Commodities and oil related stocks in particular bounced on Tuesday from their oversold positions, helped by further speculation that the Bank of China is keen to do more to ensure their economy maintains the growth pattern that the rest of the world expects.
The newspapers were full of the move yesterday in the Russian Rouble, it never ceases to surprise how the investment community often has the mentality of a shawl of fish, seeming to ignore the tide and then move in unison. Russia's economy is based around oil, the main Russian Index, the Micex, is littered with oil and gas related companies. Any fall in the oil price is going to have a direct impact on the countries revenues, and therefore its currency. The Rouble has been gently drifting lower over the summer against the US dollar, partly as a result of the strength of the dollar, and then on Monday comes the capitulation as speculators appear to decide en mass enough is enough. That is generally the point of maximum pain in any market. As one would expect Russian bonds have also reacted in a negative way, for those looking for yield the ten-year Russian bond now offers nearly 11%. One can see by Monday's fall in the Rouble the inherent risk in buying bonds denominated in your non domesticated currency, the yield pick-up can often be more than negated by the fall in the related currency.

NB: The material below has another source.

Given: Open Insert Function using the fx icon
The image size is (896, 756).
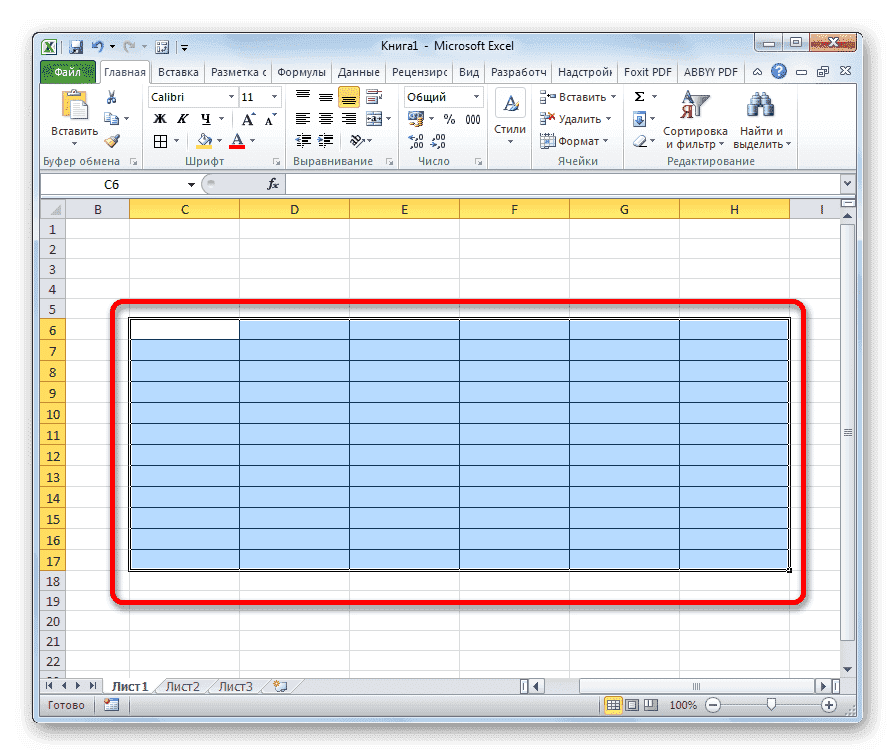Looking at the screenshot, I should pyautogui.click(x=274, y=184).
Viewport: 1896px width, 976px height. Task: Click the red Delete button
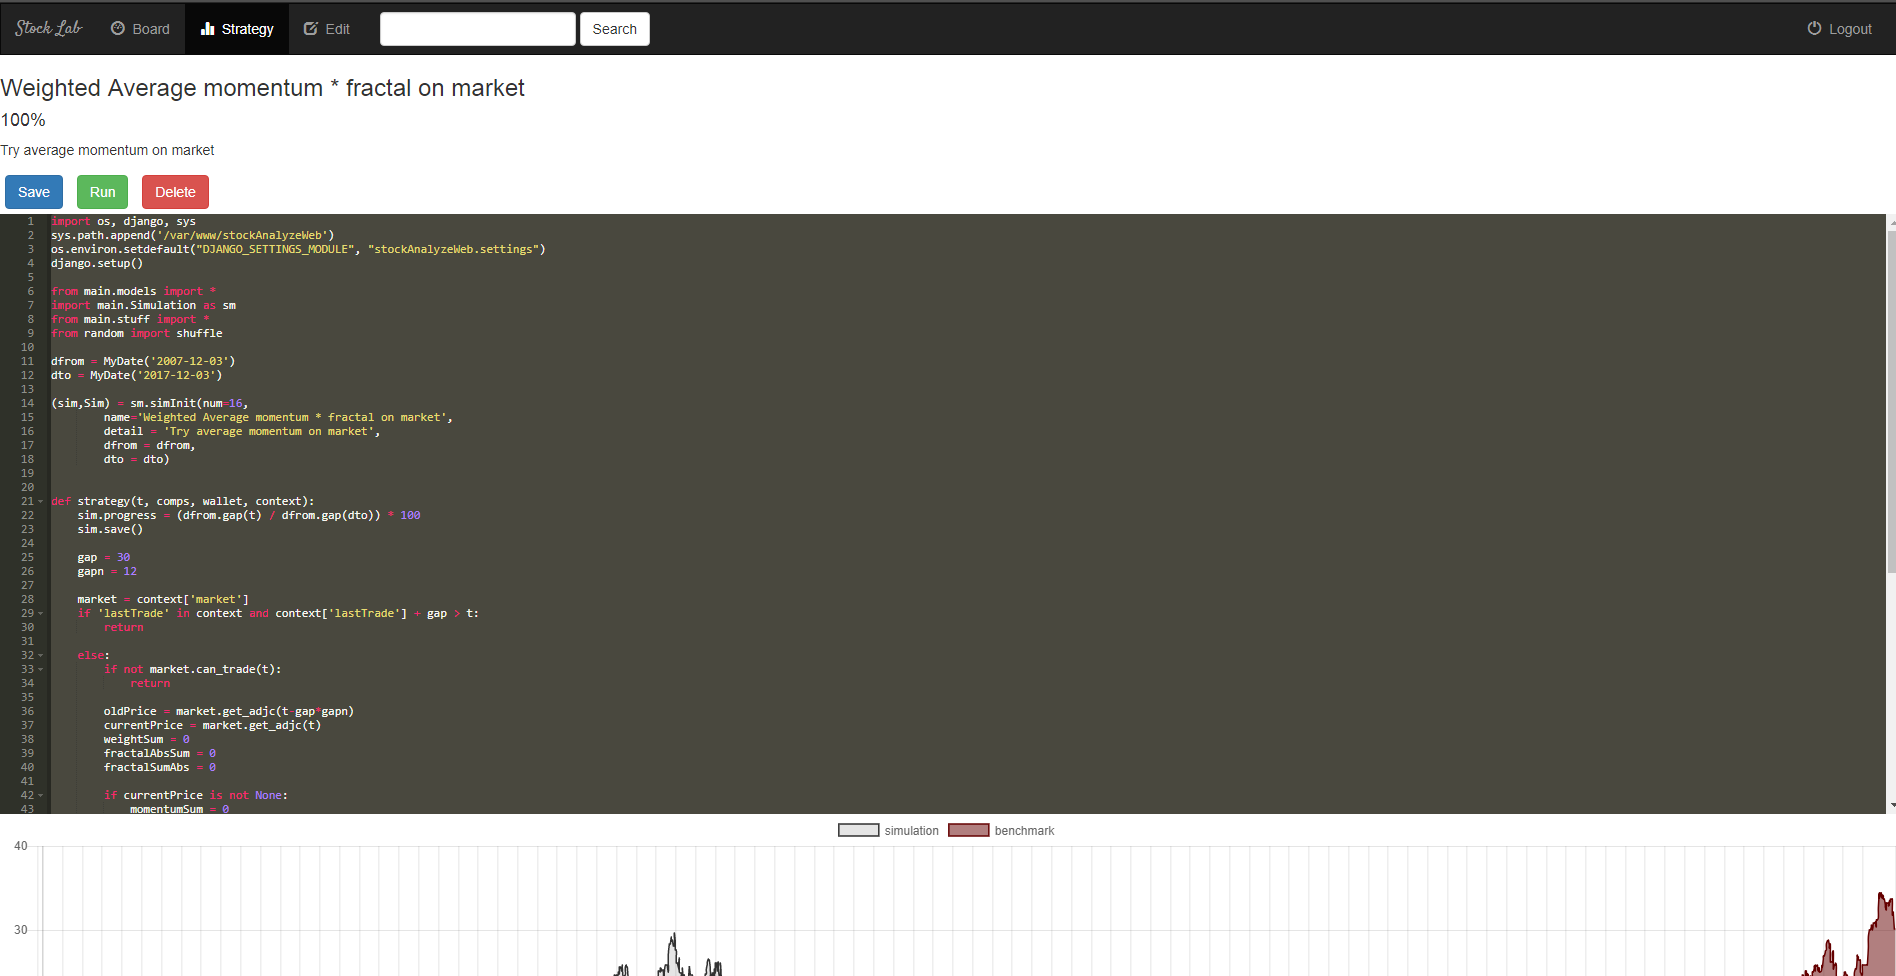[175, 191]
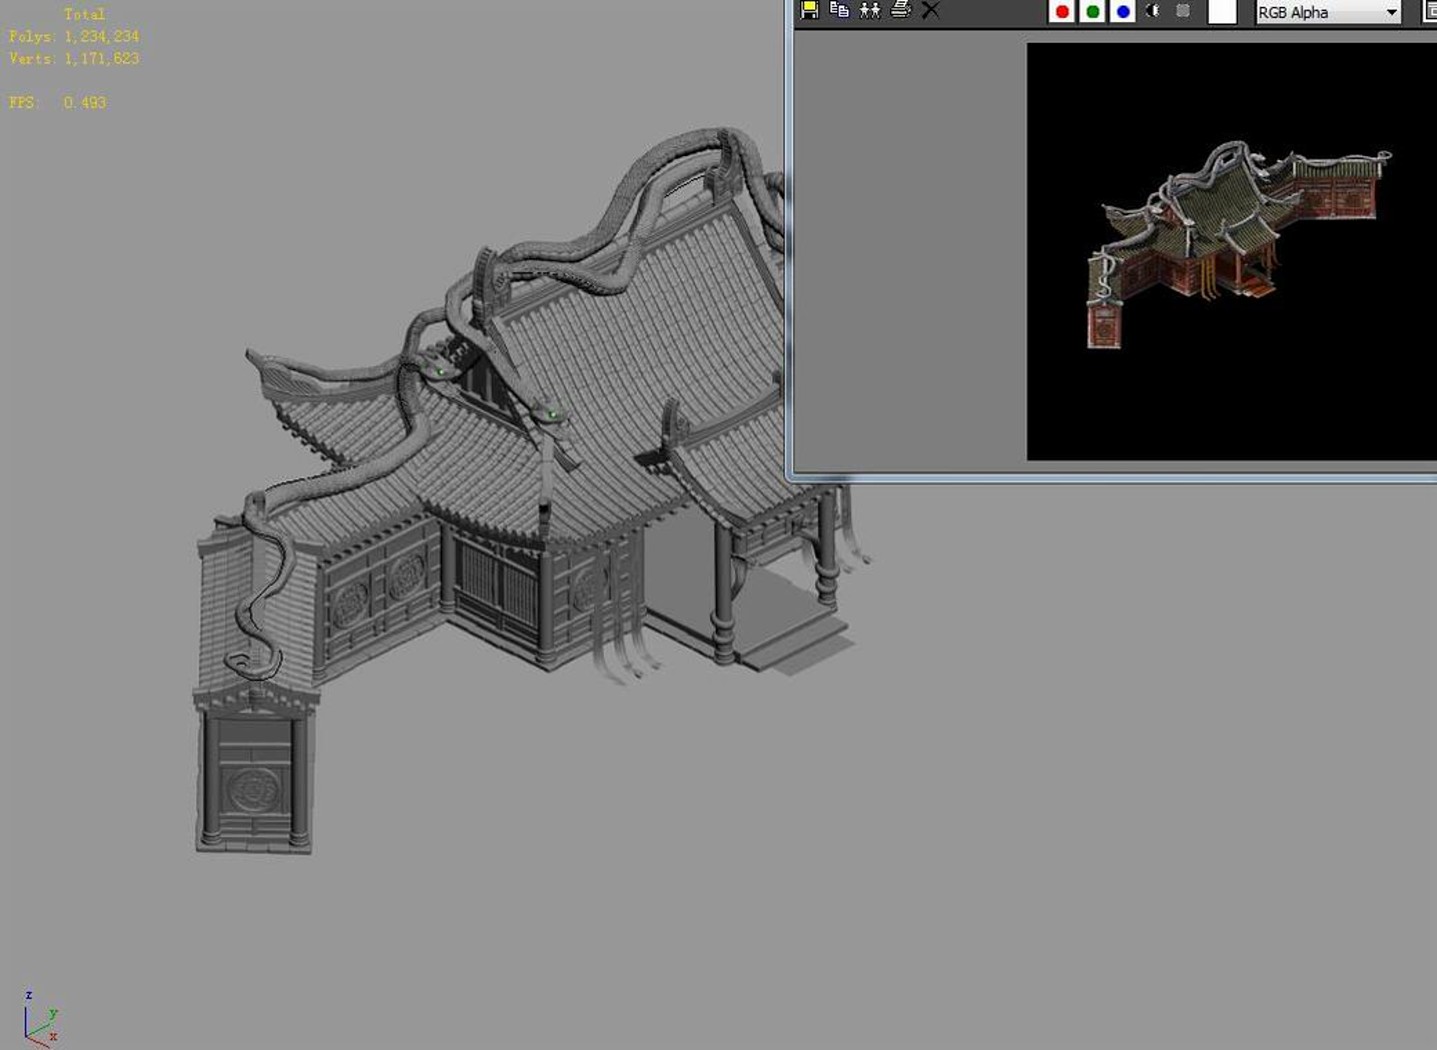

Today will be dominated by George Osborne's Autumn statement, on the one hand attention will be drawn to the budget deficit, on the other the Chancellor will be keen to focus on the strengths of the UK economy ahead of an election year. With debt to GDP running at nearly 100% the room for a tax give away is limited, and the Government have already made some concessions towards raising tax thresholds. Aside from concerns on the budget deficit, the chancellor will provide some economic forecasts for next year, growth should remain robust, but the statistic that may get attention is the productivity gap. If the Chancellor indicates that the gap is closing faster than anticipated, this may raise inflation expectations and therefore bring forward interest rate move expectations.
Our view is that the statement will be fairly neutral for equity and bond markets as the government will not wish to be seen to be making promises they will find hard to deliver, whilst at the same time not wishing to send a to austere message to the market.